BEGIN EXERCISE MATERIAL
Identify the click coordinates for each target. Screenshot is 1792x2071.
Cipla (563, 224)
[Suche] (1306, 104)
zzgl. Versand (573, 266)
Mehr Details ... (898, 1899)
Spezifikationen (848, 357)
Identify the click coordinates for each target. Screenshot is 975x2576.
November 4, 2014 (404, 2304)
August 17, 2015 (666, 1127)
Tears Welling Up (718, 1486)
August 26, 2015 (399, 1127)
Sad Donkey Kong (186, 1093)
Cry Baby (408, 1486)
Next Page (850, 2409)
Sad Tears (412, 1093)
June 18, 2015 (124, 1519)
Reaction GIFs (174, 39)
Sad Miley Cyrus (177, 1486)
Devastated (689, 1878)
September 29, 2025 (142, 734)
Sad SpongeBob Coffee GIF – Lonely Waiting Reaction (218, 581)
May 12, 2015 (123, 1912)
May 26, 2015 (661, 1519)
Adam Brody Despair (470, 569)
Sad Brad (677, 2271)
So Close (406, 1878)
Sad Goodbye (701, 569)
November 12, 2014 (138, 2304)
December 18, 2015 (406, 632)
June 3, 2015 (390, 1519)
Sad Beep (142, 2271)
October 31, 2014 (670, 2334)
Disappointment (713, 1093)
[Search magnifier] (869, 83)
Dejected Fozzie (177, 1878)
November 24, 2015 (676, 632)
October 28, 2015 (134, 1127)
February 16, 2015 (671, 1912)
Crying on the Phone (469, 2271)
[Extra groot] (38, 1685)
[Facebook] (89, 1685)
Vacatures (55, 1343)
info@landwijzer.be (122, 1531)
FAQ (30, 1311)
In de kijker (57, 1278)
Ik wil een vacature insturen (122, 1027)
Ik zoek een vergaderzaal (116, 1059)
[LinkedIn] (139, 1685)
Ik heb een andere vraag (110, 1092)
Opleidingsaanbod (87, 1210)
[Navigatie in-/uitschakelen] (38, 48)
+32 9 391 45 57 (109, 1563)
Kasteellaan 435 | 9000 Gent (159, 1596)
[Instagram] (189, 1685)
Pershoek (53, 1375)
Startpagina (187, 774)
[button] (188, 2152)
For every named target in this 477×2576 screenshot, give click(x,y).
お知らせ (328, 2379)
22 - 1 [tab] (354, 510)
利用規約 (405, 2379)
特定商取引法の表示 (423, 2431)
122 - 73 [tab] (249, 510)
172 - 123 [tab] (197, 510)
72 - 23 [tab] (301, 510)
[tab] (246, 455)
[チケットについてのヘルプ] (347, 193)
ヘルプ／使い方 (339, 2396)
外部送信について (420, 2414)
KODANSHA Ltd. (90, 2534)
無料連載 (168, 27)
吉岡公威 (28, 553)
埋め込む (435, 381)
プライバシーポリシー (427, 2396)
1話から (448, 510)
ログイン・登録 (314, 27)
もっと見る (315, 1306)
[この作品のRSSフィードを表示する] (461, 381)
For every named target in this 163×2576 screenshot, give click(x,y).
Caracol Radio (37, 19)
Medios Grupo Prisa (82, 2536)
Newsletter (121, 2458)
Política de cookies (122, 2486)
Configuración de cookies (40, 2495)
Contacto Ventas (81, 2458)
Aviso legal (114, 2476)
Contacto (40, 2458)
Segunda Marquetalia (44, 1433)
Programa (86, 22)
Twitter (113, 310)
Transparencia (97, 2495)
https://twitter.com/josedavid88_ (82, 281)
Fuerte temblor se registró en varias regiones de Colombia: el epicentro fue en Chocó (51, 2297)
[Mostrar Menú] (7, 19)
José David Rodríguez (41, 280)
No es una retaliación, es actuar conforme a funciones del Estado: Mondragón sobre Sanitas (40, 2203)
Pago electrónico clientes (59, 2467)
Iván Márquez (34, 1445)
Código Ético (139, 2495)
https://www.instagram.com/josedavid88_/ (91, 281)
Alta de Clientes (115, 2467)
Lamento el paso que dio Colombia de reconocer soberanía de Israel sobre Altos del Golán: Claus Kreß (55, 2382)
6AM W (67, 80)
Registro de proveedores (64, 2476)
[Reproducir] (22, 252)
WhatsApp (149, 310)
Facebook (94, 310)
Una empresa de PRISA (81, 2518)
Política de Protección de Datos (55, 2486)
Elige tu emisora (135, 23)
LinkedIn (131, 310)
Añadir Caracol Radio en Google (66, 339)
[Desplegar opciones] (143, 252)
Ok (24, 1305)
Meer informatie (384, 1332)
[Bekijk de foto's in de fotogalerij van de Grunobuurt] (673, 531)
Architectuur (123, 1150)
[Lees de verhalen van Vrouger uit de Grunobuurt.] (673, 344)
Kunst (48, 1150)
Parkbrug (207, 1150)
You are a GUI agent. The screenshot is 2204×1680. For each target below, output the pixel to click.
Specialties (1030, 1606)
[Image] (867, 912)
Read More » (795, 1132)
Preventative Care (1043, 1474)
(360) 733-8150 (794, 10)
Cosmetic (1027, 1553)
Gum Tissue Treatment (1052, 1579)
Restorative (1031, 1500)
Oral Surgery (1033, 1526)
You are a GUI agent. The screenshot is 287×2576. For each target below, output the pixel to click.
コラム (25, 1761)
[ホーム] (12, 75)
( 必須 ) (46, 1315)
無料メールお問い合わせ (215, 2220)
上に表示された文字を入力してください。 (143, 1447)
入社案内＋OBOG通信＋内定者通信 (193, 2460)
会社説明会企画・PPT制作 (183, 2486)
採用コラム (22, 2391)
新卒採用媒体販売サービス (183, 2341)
END EXERCISE MATERIAL
Of the entries above, repeat exactly the lines from the line with "[Instagram] (189, 1685)" through the line with "埋め込む (435, 381)", both of them included.

**ANSWER FOR THIS EXERCISE:**
[Instagram] (189, 1685)
Pershoek (53, 1375)
Startpagina (187, 774)
[button] (188, 2152)
For every named target in this 477×2576 screenshot, give click(x,y).
お知らせ (328, 2379)
22 - 1 [tab] (354, 510)
利用規約 (405, 2379)
特定商取引法の表示 (423, 2431)
122 - 73 [tab] (249, 510)
172 - 123 [tab] (197, 510)
72 - 23 [tab] (301, 510)
[tab] (246, 455)
[チケットについてのヘルプ] (347, 193)
ヘルプ／使い方 (339, 2396)
外部送信について (420, 2414)
KODANSHA Ltd. (90, 2534)
無料連載 (168, 27)
吉岡公威 (28, 553)
埋め込む (435, 381)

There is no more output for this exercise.